Is it possible within the limits of the X.509 specification to mark an intermediate CA as trusted for a specific purpose, e.g. to verify a VPN, HTTPS etc. server key, just like it would work with a root CA?
My VPN client(s) all have a way to explicitly provide a trusted CA certificate, which is used to verify the VPN server's authenticity. As long as I provide the root CA certificate, this works as expected - the certificate is trusted. (The intermediate certs are provided as part of the TLS handshake.)
However, I'm using an intermediate CA, and would very much like to provide that certificate, instead of the root CA. In my understanding of X.509, that should work:
The VPN server's key is signed by the intermediate CA, and as far as I understand X.509, that's all that is required to establish a trusted chain.
But in practice, it doesn't work: My VPN client doesn't connect.
In addition to VPN, I've tried this with 802.1X/EAPOL authentification, and multiple clients - with the same results: providing the root CA cert to the client works; providing my intermediate CA cert doesn't.
Is that by design, or is it just how most implementations work?
(I use a TLS based VPN, but as I've also tried it with 802.1X and TTLS, it seems to be related to TLS or X.509, and not to my specific VPN client/server architecture.)
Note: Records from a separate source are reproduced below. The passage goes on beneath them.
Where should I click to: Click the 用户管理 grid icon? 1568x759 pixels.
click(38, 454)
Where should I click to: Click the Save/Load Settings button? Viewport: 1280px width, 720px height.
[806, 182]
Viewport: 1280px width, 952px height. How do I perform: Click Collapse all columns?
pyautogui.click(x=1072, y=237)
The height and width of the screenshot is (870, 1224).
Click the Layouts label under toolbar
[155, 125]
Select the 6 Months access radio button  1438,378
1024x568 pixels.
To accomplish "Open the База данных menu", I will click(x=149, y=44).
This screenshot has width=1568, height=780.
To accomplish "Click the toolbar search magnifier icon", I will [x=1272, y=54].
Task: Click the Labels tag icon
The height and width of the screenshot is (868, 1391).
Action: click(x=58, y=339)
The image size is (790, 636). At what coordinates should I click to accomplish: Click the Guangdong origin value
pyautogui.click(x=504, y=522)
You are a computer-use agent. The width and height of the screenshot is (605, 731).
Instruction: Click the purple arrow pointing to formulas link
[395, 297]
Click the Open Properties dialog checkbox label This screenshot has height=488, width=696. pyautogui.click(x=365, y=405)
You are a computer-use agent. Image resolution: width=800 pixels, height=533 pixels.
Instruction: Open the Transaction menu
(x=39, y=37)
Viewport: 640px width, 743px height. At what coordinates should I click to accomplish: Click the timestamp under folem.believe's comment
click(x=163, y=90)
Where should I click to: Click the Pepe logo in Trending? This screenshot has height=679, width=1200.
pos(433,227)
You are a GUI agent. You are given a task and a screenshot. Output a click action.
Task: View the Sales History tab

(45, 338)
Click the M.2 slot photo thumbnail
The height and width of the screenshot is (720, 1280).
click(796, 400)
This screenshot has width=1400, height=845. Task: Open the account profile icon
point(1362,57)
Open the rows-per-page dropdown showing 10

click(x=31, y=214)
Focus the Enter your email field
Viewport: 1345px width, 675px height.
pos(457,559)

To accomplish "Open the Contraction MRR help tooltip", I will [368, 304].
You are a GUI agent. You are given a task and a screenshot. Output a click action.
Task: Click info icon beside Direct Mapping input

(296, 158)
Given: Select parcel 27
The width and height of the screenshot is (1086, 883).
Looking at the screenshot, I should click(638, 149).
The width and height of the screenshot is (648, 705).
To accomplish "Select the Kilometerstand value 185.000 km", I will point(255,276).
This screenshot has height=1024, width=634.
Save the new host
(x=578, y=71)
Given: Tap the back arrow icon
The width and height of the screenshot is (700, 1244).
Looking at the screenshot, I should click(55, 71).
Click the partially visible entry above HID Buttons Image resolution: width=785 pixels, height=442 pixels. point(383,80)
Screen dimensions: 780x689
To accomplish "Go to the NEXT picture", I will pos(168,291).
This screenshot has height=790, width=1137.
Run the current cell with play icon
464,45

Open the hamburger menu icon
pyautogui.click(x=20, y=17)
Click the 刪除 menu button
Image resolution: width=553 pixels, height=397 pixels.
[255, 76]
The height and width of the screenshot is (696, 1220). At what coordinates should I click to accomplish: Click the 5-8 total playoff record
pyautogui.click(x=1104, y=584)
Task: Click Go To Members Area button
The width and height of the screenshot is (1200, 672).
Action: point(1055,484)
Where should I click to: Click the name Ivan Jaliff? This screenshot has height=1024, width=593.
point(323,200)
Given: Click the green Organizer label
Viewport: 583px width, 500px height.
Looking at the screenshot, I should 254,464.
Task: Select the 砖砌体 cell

Update: I've fond an OpenSSL commit that implements adding non-self-signed CA certificates as trust anchors. Unfortunately, this is not yet included in any release version, so all the proposed workarounds in the comments still apply.
Update 2:
OpenSSL now contains this option in the release version, starting from 1.0.2. The corresponding flag for the command line client is partial_chain
, and the programmatic flag seems to be X509_V_FLAG_PARTIAL_CHAIN
.
Additionally, I recently had to verify server certificates in Java: At least in the JDK 1.8 version of the Sun JSSE provider's SSL implementation, adding a leaf certificate to the default TrustManager
works without any special configurations, and verification succeeds as if the root CA had been provided.